RECORDS FOR THE TASK:
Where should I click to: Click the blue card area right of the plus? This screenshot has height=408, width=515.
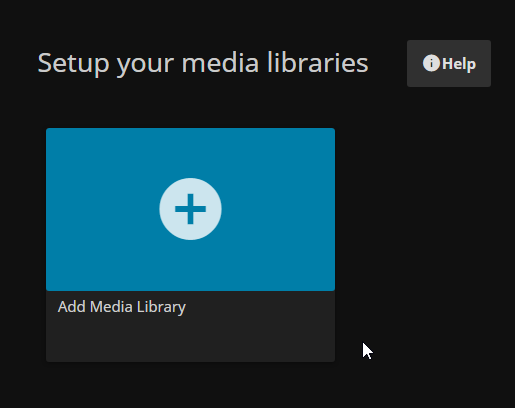tap(278, 209)
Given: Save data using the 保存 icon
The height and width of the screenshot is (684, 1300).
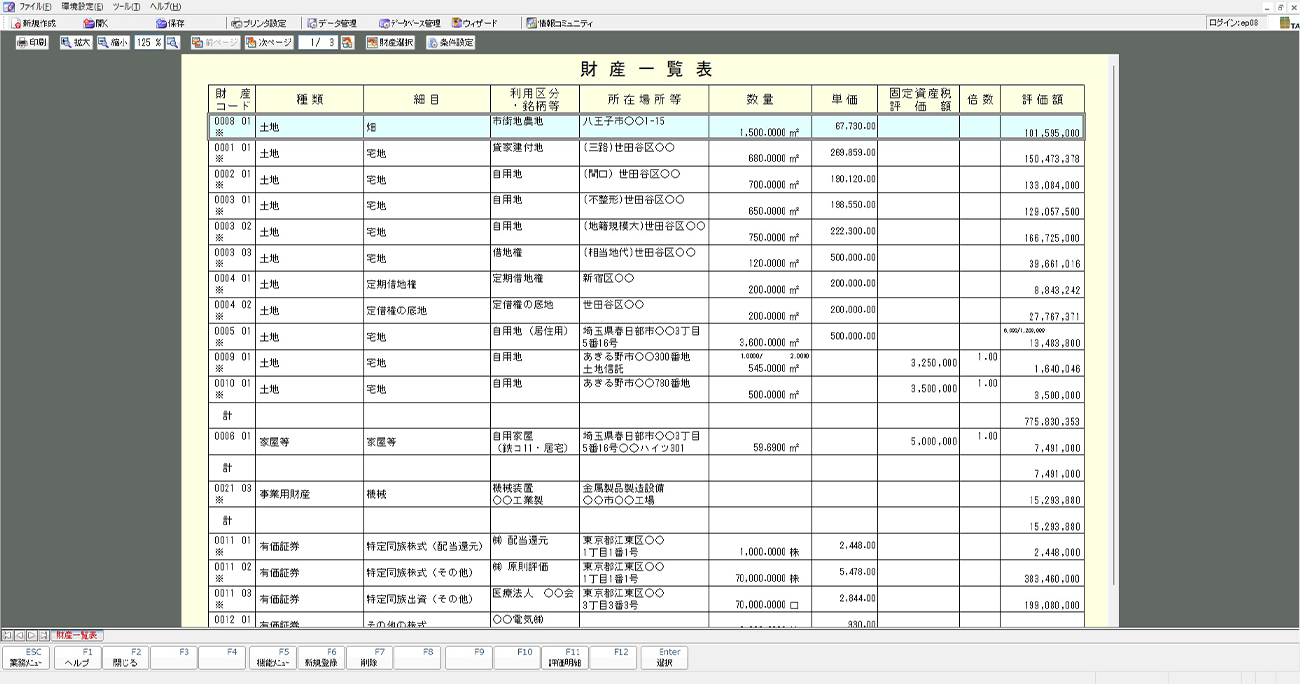Looking at the screenshot, I should 169,23.
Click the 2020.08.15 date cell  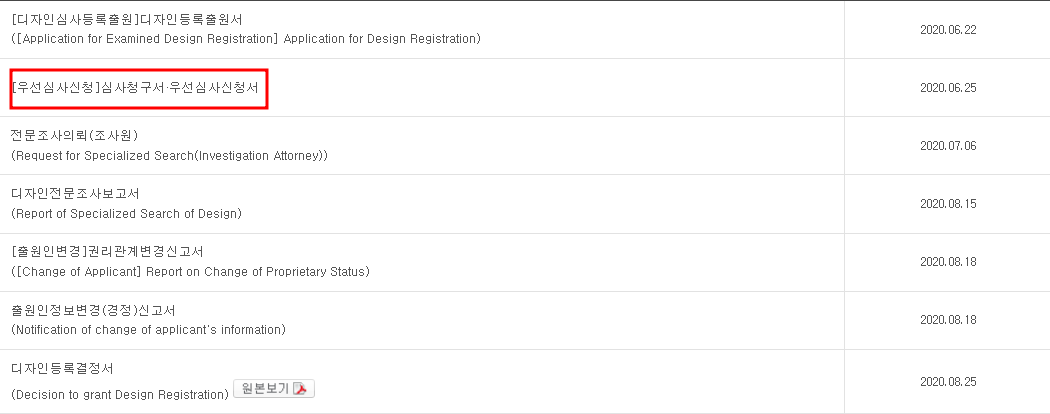pos(948,204)
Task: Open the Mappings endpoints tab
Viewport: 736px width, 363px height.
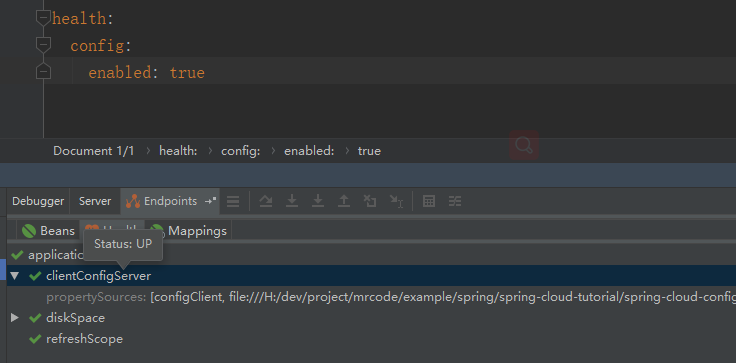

TASK BRIEF:
Reproduce verbatim the stretch of the data from the line containing "Task: Open the Mappings endpoints tab" through the end of the data, omitting the pictures from your answer.

RESPONSE BELOW:
Task: Open the Mappings endpoints tab
Viewport: 736px width, 363px height.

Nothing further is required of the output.